To my mind it’s all about the murk. I think Lanois did a great job on the original Time Out of Mind. The dark sound was a huge part of its allure. It’s a work of art (no?) about aging and losing touch. About existential darkness creeping in as you get closer to some reckoning. Things are getting more obscure, not brighter as the singer might have expected. So he’s constantly looking backward in regret or forwards in resignation.
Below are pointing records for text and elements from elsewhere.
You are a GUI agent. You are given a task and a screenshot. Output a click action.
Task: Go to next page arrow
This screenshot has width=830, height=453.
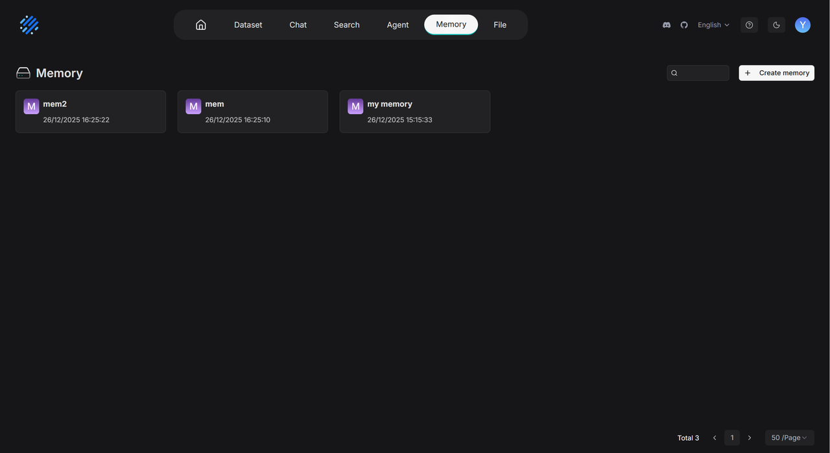pyautogui.click(x=750, y=437)
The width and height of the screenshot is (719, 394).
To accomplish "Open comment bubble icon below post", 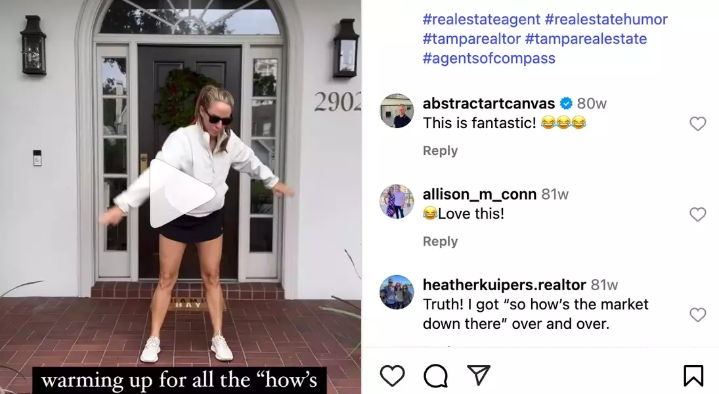I will pos(435,376).
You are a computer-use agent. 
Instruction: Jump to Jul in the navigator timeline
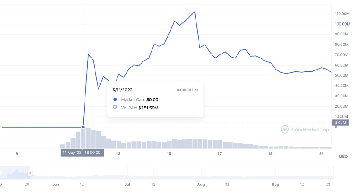point(127,185)
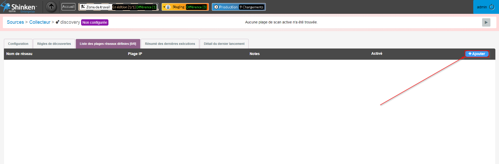The height and width of the screenshot is (164, 499).
Task: Click the Staging Différence [3] badge
Action: tap(196, 7)
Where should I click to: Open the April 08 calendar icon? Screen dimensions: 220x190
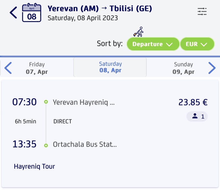point(32,13)
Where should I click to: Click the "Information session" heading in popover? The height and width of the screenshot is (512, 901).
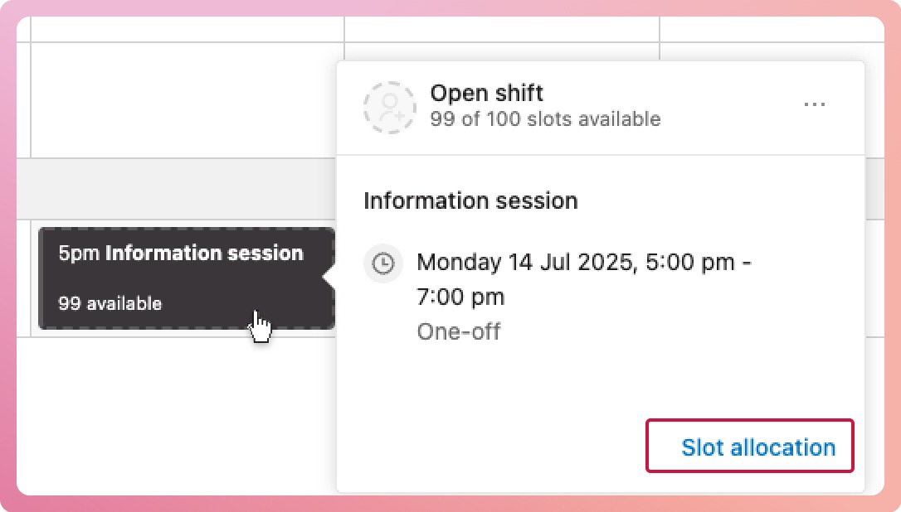coord(470,200)
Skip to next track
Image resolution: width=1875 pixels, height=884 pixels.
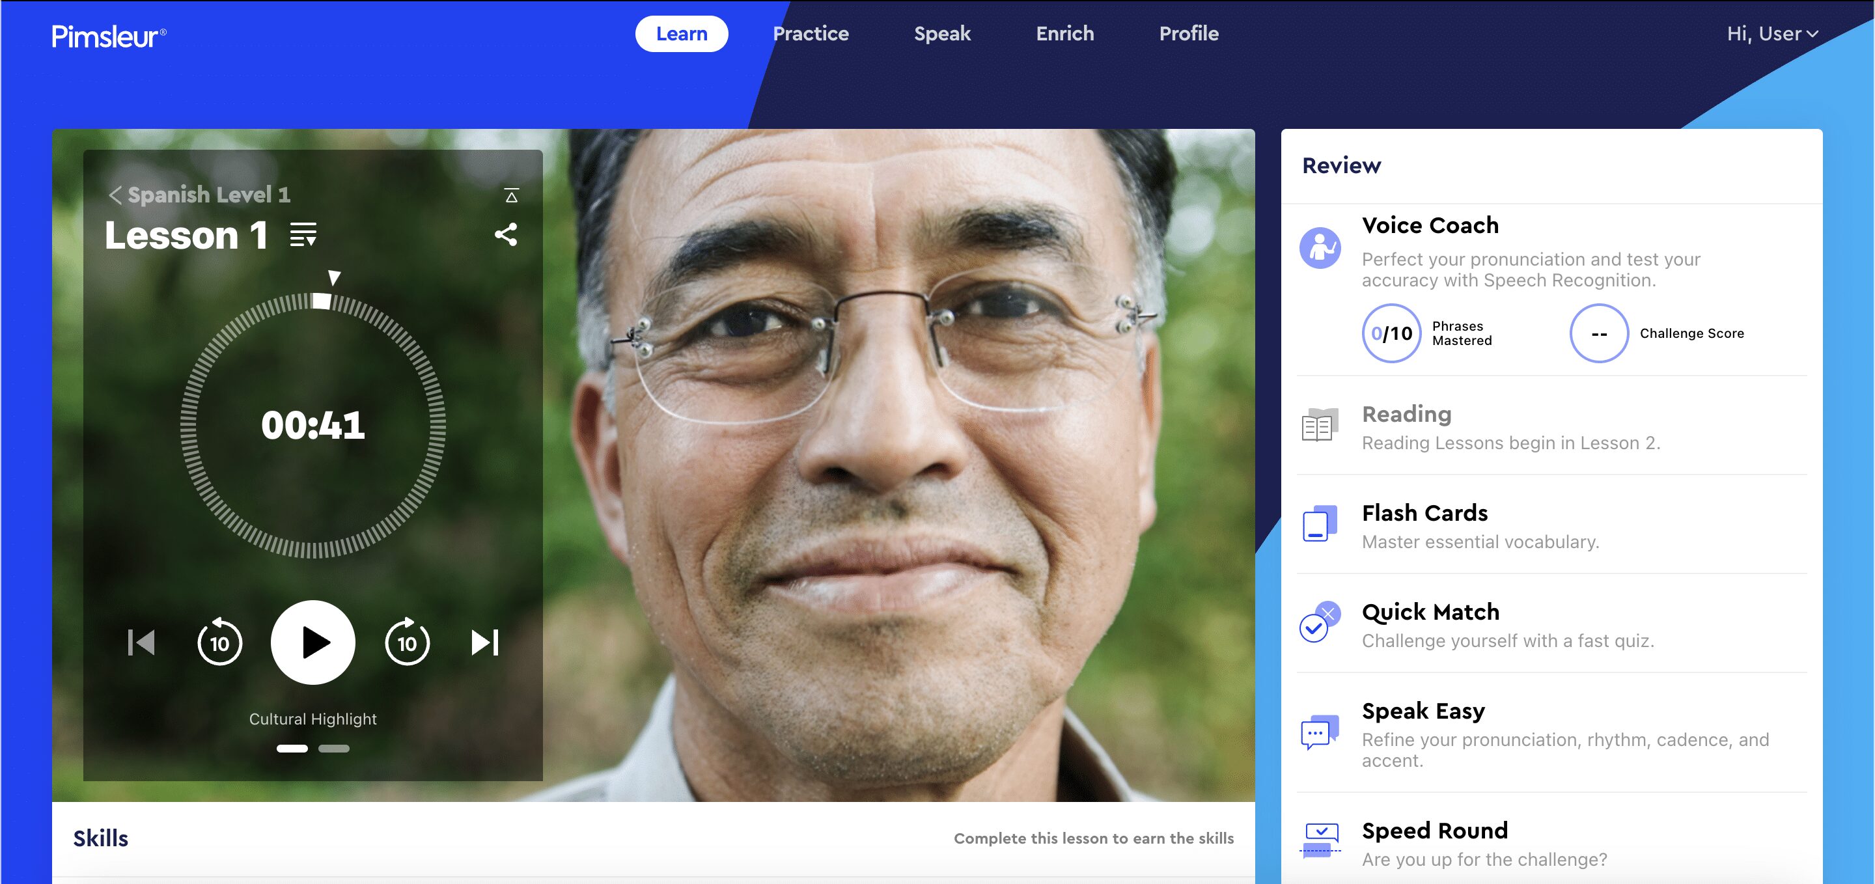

Lanois caught that feeling in the production values. Not an easy thing to do. Did he go overboard? Perhaps. But this was in the nineties and it was a contemporary sound. And let’s not forget that Dylan has a long history of gainsaying his own work. I’m sure he was very much in the driver’s seat, though maybe not perfectly pleased with the result. To my mind, the anti-audiophile values of the production (and really, they’re not THAT bad) are gorgeous and had everything to do with making it one of the more moving albums I can remember hearing. Critics are always gonna huff and puff about Bob Dylan - isn’t that, like, one of the great lessons of cultural criticism since the 60’s? (lol). That just means (to me) that he’s doing his job.
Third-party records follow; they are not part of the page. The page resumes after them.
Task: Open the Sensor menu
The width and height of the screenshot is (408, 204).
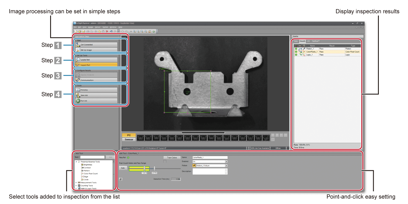Action: pyautogui.click(x=97, y=27)
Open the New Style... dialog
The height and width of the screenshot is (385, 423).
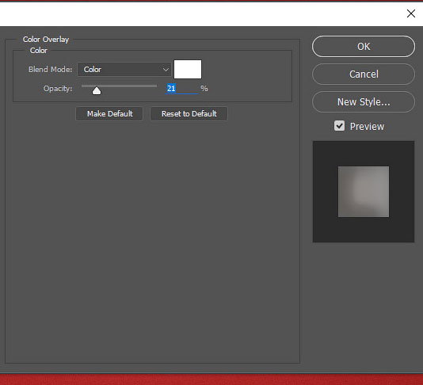pos(364,101)
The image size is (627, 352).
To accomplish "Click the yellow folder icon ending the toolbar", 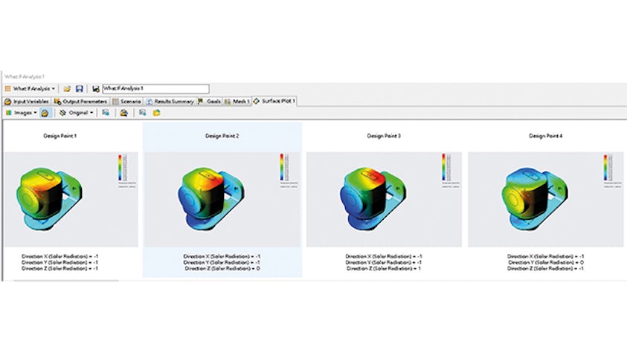I will [x=156, y=113].
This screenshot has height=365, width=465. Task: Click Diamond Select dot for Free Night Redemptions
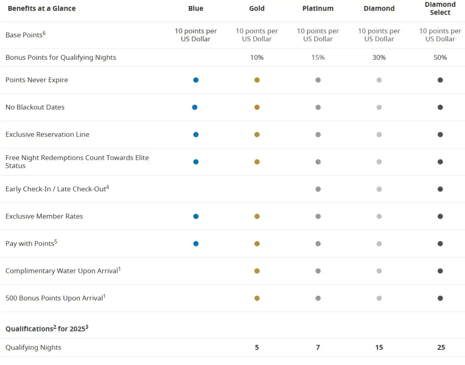[x=440, y=162]
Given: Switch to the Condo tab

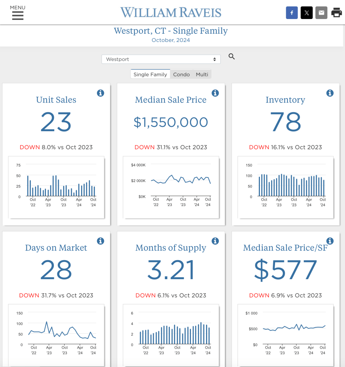Looking at the screenshot, I should click(181, 74).
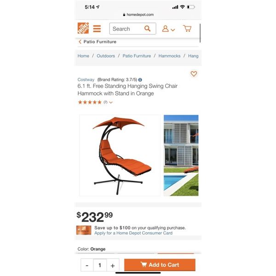Tap the Home Depot credit card image

point(84,230)
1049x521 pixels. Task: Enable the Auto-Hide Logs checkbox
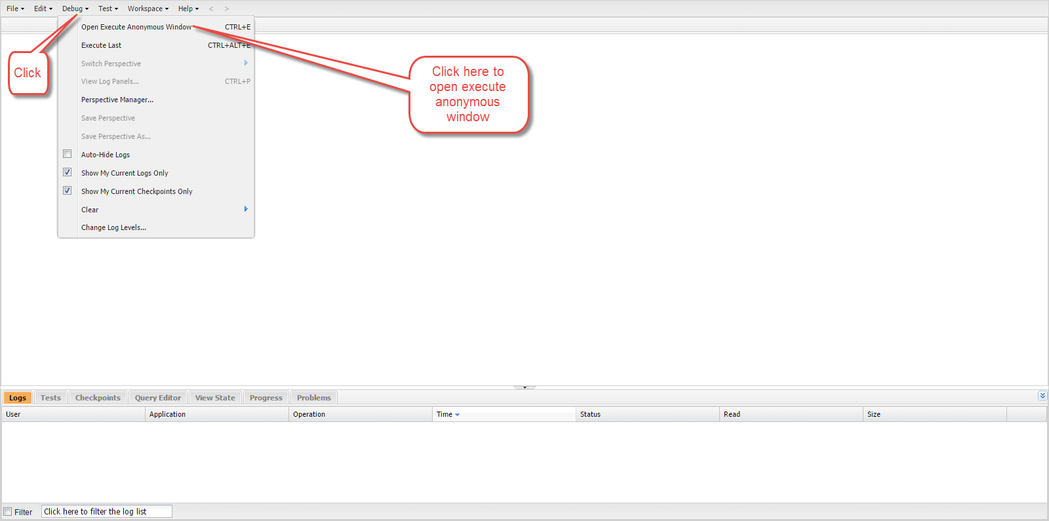pos(67,154)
As an aside, I saw Dylan perform this material in 1998 in a small club in Chicago. One of the better concerts I’ve seen, definitely the best iteration of Dylan live. It’s a quarter of a century ago now, so my memory may be off. But I remember Dylan using two vocal mics, I guess to mimic the sound of the album. Ditto the band - lots of reverb. So the ‘actual sound’ of the live band wasn’t exactly like the CD but neither was it as clean and up-front as it is on the new ‘bootleg’ version.